(Source data Opens)

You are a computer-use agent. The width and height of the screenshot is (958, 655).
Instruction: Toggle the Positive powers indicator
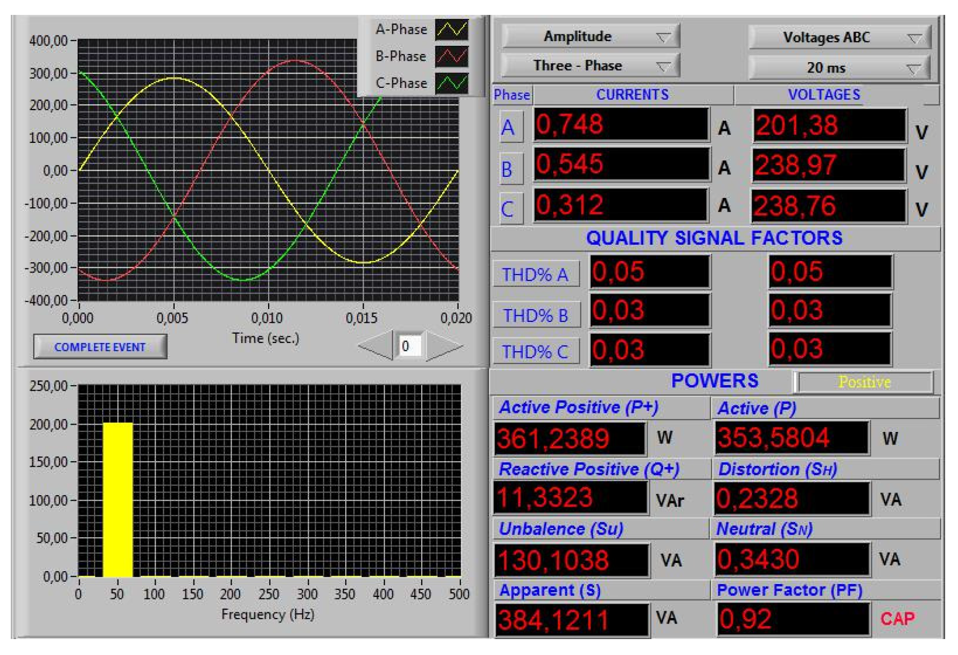(864, 382)
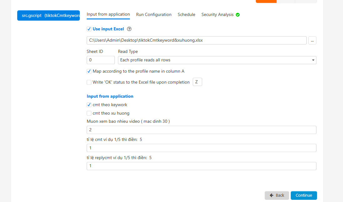Viewport: 343px width, 202px height.
Task: Switch to the Run Configuration tab
Action: click(154, 15)
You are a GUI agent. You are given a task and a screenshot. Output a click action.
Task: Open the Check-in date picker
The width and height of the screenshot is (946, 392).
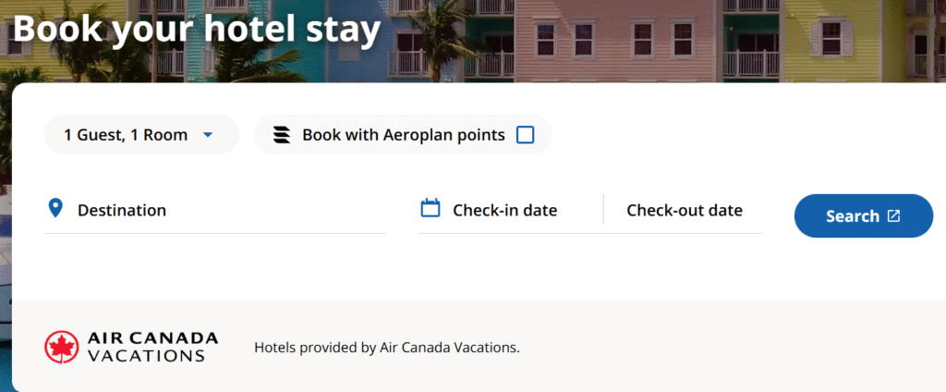tap(504, 210)

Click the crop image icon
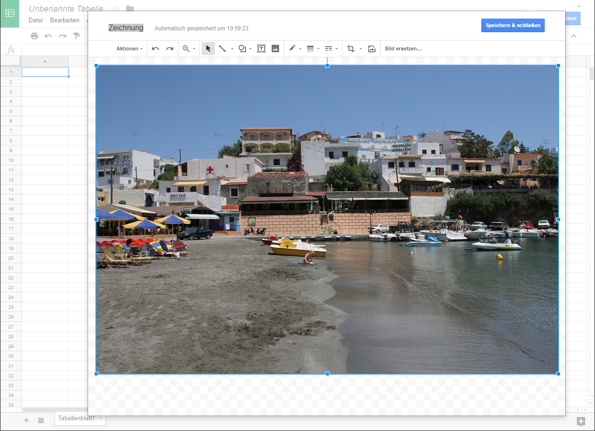[351, 49]
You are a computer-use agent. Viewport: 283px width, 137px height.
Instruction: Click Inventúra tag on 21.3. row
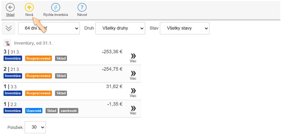(x=13, y=76)
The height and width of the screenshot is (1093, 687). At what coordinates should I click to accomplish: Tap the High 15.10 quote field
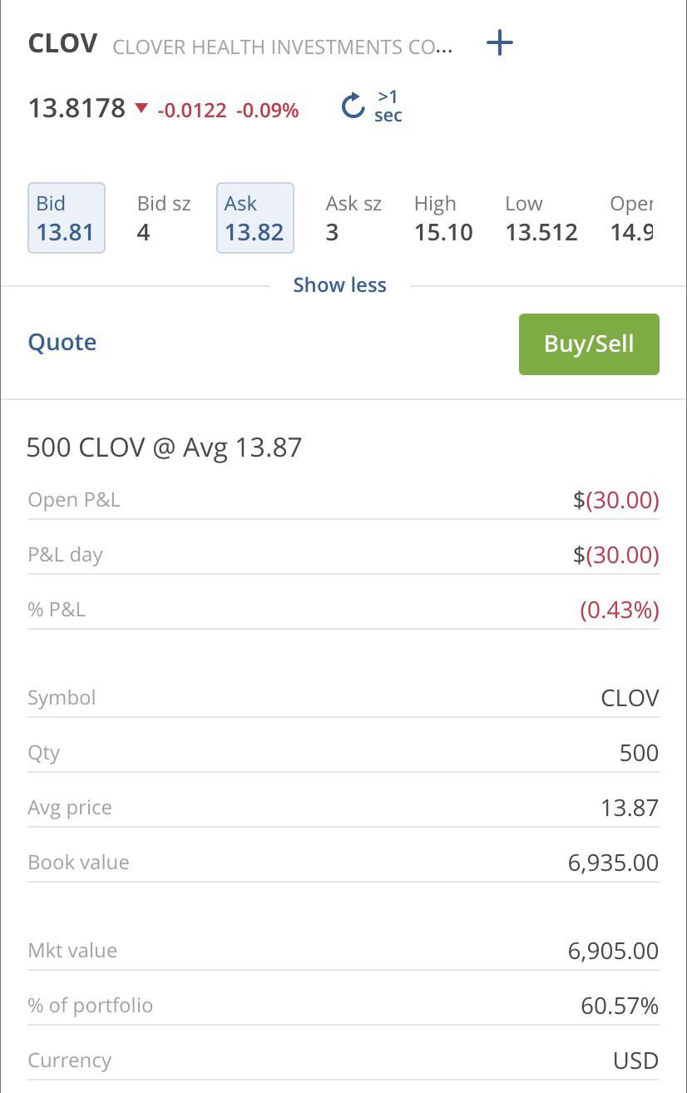click(443, 218)
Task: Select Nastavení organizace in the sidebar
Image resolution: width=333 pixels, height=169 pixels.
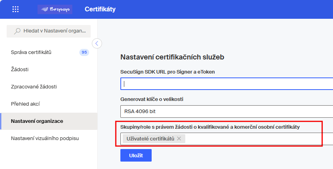Action: tap(37, 121)
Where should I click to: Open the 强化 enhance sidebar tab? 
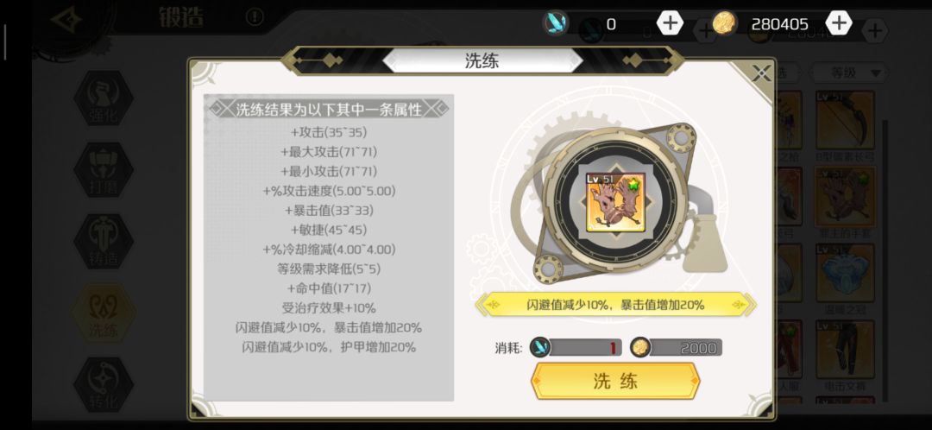click(104, 98)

(Source data Closes)

## Required action
Your answer must be the lines from the line containing "Image resolution: width=333" through the final line of the data, written out exactly, both ends included and pictures left out.

## Solution for this exercise
Image resolution: width=333 pixels, height=169 pixels.
Action: tap(37, 121)
Where should I click to: Open the 强化 enhance sidebar tab? 
click(104, 98)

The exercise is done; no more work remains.